U.S. and Turkey agree on joint control of Manbij, Syria, violating Syrian sovereignty and confounding claims by Western corporate and alternative media of ‘Russia-Turkey collusion’

Agreement between the two NATO allies highlights wrongheaded analysts in corporate and alternative media in the West who have played up ‘U.S.-Turkey conflict’ over Syria and falsely argued that Russia is backing Turkey’s anti-Kurdish violations of Syrian sovereignty.

The United States and Turkey reached agreement at talks between their foreign ministers in Washington on June 4 to “remove” Kurdish self-defense forces from the small city of Manbij and surrounding region in north-central Syria. The following day, the Kurdish YPG self-defense forces, which are allied with the U.S. military, announced a withdrawal of the last of their military advisors from the city.

The city remains nominally under the control of the Manbij Military Council, a multinational entity including Syrian Arabs and Turkmen. It has vowed to resist any Turkish military or political presence, but the U.S. and Turkey are taking further moves to assert their control of the city and region of Manbij. The two countries announced on June 14 they had agreed to a ‘Manbij Implementation Plan’ following talks in Germany. Details were not announced.

Map of Syria

Map of Syria showing cities of Manbij (orange pointer) and Afrin.

Turkish media outlets report on June 18 that Turkish military forces have moved into Manbij region, in cooperation with the U.S.

Manbij city and region had a pre-war population of some 100,000. It has a majority-Arab, ethnically diverse population.

Manbij city is located 30 kilometres west of the Euphrates River in Aleppo province. It lies just south of the northern strip of Syria that has been militarily occupied by Turkey since it launched its ‘Operation Euphrates Shield’ military campaign in August 2016. The Turkish-occupied area lies between the northwest Syrian province of Afrin and the Euphrates River along the northern Syria border. Turkey had been threatening to extend its occupation zone south to include Manbij but has held off as it worked out plans with the U.S. for the two countries’ continued, illegal presence in Syria.

Turkey’s illegal occupation zone in Syria was extended by a military intervention into Afrin in January 2018. There, Turkey has installed right-wing ‘Syrian’ paramilitaries in quisling governing bodies. Most of the estimated population of 300,000 Kurds in Afrin fled to refuge in Syria. Many of their properties are being seized by the Turkish authorities and turned over to pro-Turkey, non-Kurdish incomers.

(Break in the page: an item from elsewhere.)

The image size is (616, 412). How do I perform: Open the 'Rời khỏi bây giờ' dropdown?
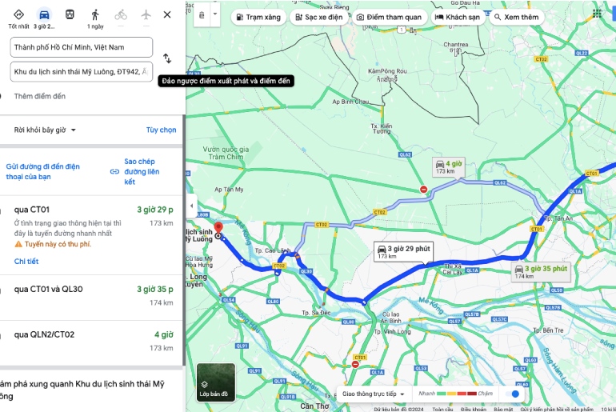46,130
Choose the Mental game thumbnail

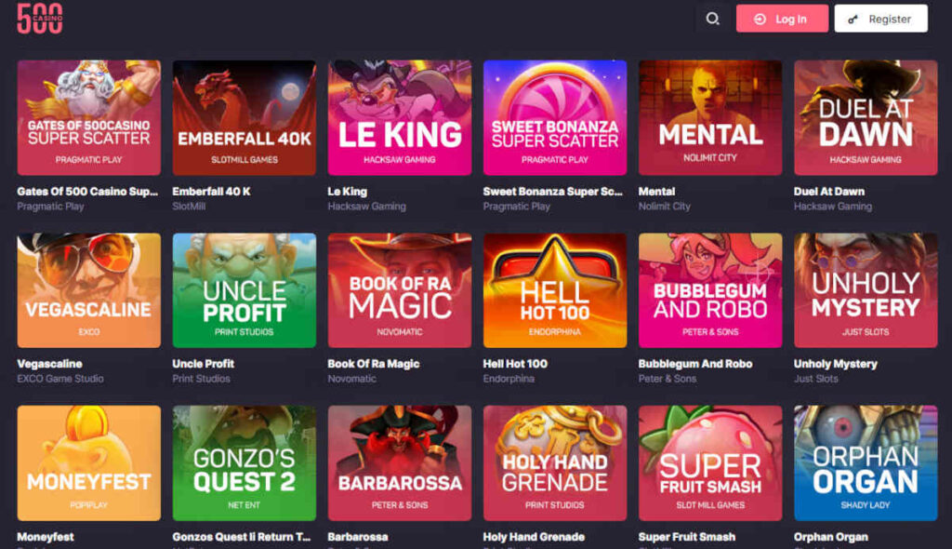point(710,118)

Turkey-U.S. conflict in Syria?

The agreement between the U.S. and Turkey over Manbij flatly contradicts what corporate, alternative and left-wing media in the West have been saying for more than a year, a time frame coinciding with the deepening of Kurdish collaboration with U.S. occupation forces in the south and east of Syria. These media have spoken of serious policy ‘conflict’ between the U.S. and Turkey, even now as U.S.-Turkish plans for control of Manbij are rolling out. Al Jazeera reported with a straight face on June 18, “The issue of Manbij had become a major flashpoint between the two NATO allies.”

These media have played up the theatrics between the two NATO-member countries pretending to have sharp differences over attitudes to Kurdish military and political forces in Syria. Even Russia-friendly media such as RT and Sputnik have fallen for the act.

Turkey says it objects strongly to the alliance between the U.S. military and the military forces of Syrian Kurds. Turkey is indeed worried that an example of Kurdish autonomy in Syria will strengthen the morale and determination of Kurds in Turkey who are similarly struggling for political autonomy. But complaints by Turkey with its NATO ally are far outweighed by the common interest of the two NATO members in weakening sovereignty and democracy in Syria while simultaneously keeping Kurdish national aspirations in check.

For example, the U.S. has maintained close ties with the autonomous Kurdish Regional Government in northern Iraq with no objections from Turkey. The KRG is a conservative government opposed to the left-wing expressions of Kurdish national aspirations that are dominant among Turkish and Syrian Kurds.1

The manipulative character of U.S. relations with Kurds was on full display late last year when the Kurdish Regional Government (KRG) held a referendum vote in favour of Kurdish independence in northern Iraq. The vote passed, but the Iraqi government rejected the vote and sent its armed forces into the region to enforce central government control. The U.S. raised no objections, confounding KRG hopes that its erstwhile U.S. ‘ally’ would defend the referendum outcome.

Today, a comfortable standoff prevails between the Iraqi government and the KRG. The latter also maintains comfortable relations with Turkey.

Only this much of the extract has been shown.